The setting is simple enough. The world was all on the internet by 2015. Not only was everyone browsing, but they were only clicking on the first link below the search bar. Both Yahoo! and Google were engaged in a titanic struggle to best way to let ads reach the audience, but Google was winning hands down.

So we all know that Yahoo! lost this battle, but what is of note is how they tried to claw back the upper hand. Google’s Display Network seemed to be able to tell advertisers best that their campaign was working or it wasn’t, but Google Analytics was never able to learn what was needed for campaign success.

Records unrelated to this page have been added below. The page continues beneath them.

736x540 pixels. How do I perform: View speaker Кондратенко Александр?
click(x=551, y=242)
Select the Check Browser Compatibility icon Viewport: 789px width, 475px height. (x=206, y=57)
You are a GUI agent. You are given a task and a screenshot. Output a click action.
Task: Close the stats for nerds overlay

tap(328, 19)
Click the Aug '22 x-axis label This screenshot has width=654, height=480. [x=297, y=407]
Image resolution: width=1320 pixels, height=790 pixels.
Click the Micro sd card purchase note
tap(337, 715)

Yahoo!’s Gemini suite was one of the first attempts to curb this. In 2014, Yahoo! launched the Gemini Display Network. The genius behind this method was not in the fact that Yahoo! attempted to further monetise its core platform and media advertising stakes, but that with Gemini came a master stroke in predictive marketing technology. Gemini could take a campaign, and narrow down whether a customer would click through best on short (5 second), medium (15 second) and long (greater than 15 second) ads, whether it was best viewed on tablet, mobile or desktop (which is measured on form factor), whether a campaign was being clicked through by your target marketing segment, and finally, whether anybody actually bought the offer as a direct result of the campaign. If Google is the hero here, it almost certainly triumphed in the end, but not without the Gemini superweapon showing the world the power of predictive marketing.

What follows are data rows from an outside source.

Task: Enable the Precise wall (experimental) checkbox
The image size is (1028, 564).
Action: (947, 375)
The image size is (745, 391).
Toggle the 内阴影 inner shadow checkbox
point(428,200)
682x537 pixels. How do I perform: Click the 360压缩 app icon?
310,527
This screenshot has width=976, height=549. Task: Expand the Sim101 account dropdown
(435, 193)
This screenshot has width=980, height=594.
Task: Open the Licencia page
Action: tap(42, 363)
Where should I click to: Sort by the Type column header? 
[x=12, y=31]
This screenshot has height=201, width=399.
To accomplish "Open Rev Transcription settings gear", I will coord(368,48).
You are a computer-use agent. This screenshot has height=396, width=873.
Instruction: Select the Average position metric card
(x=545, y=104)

Facebook seemed to extend this further by giving rise to its own predictive marketing tool, aptly introduced through an update to Facebook’s terms and conditions allowing for it to link data points together.

Social engineering and the Trump campaign

While it wasn’t the first time a politician has manipulated the media, Donald Trump’s campaign took predictive marketing to a whole other level. Using data analytics and secretive Russian big data analytics companies, Donald Trump’s political campaign found a foothold in middle America by silently targeting individuals with fake news stories and unmerited claims against his rivals. When a user would click through any single fake news story, the campaign would signal a chain reaction of more suggestive advertisements and posts, eventually siphoning traffic to a supportive website for the Trump campaign. While the way this happened was unclear (and once it is revealed could spell the end of the Trump presidency), the point remains that predictive marketing can produce incredibly impressive results.

Predictive marketing is the future, and eventually it will be the new normal. Whether we use it for good or evil will be up to us.